- Problem details: For the data below, restate word for word only the lines from the line containing "Ferienhäuser (238, 1865)" through the line containing "Hosteria Outsider (242, 736)", both ends included.
-------
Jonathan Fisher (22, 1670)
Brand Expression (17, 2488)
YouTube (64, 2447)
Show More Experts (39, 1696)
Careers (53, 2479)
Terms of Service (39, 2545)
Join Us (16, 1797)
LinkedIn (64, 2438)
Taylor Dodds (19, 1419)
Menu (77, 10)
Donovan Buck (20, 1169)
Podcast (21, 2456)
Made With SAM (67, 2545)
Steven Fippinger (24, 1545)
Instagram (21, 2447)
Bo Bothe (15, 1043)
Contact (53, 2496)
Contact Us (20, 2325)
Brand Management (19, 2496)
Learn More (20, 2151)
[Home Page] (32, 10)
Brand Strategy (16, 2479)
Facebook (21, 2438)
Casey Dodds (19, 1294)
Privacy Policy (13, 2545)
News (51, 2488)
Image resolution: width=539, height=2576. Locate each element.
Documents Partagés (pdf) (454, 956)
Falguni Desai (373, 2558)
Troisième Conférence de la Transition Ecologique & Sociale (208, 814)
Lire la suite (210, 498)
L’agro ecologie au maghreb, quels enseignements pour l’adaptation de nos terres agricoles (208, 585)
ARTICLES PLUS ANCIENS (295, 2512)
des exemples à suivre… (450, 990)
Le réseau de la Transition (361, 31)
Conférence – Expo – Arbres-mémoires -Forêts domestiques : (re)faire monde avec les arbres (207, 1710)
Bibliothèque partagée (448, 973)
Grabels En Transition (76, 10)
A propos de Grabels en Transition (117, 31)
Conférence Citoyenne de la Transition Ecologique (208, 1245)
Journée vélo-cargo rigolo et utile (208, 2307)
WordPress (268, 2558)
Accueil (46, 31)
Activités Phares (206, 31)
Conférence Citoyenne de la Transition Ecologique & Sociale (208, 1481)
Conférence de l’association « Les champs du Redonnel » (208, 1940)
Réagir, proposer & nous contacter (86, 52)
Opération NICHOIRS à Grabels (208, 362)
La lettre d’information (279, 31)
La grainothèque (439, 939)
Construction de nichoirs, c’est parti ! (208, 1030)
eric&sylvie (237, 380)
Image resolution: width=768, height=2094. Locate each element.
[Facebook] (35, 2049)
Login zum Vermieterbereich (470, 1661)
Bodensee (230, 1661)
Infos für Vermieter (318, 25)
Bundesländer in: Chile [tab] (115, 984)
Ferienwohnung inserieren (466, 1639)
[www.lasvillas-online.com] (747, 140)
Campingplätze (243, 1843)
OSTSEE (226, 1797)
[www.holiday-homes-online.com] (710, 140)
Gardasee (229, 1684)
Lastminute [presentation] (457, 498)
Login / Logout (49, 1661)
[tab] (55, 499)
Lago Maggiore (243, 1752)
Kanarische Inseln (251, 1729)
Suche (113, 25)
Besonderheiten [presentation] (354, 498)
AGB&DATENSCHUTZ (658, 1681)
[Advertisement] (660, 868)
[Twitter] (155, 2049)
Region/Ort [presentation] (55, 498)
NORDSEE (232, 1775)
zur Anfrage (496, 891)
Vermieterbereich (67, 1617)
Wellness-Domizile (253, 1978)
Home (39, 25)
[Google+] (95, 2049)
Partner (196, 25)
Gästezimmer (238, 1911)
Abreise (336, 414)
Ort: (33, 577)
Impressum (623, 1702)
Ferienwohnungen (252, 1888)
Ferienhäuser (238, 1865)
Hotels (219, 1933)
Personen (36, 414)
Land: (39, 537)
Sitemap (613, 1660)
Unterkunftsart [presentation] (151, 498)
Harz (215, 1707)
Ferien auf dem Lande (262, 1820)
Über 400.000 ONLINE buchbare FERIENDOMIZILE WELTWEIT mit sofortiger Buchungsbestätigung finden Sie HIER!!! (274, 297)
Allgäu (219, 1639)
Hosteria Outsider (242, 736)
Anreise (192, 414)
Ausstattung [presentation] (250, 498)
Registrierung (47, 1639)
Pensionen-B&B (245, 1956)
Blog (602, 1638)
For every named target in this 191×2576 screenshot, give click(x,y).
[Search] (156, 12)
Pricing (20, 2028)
-------
- The completed task:
Ferienhäuser (238, 1865)
Hotels (219, 1933)
Personen (36, 414)
Land: (39, 537)
Sitemap (613, 1660)
Unterkunftsart [presentation] (151, 498)
Harz (215, 1707)
Ferien auf dem Lande (262, 1820)
Über 400.000 ONLINE buchbare FERIENDOMIZILE WELTWEIT mit sofortiger Buchungsbestätigung finden Sie HIER!!! (274, 297)
Allgäu (219, 1639)
Hosteria Outsider (242, 736)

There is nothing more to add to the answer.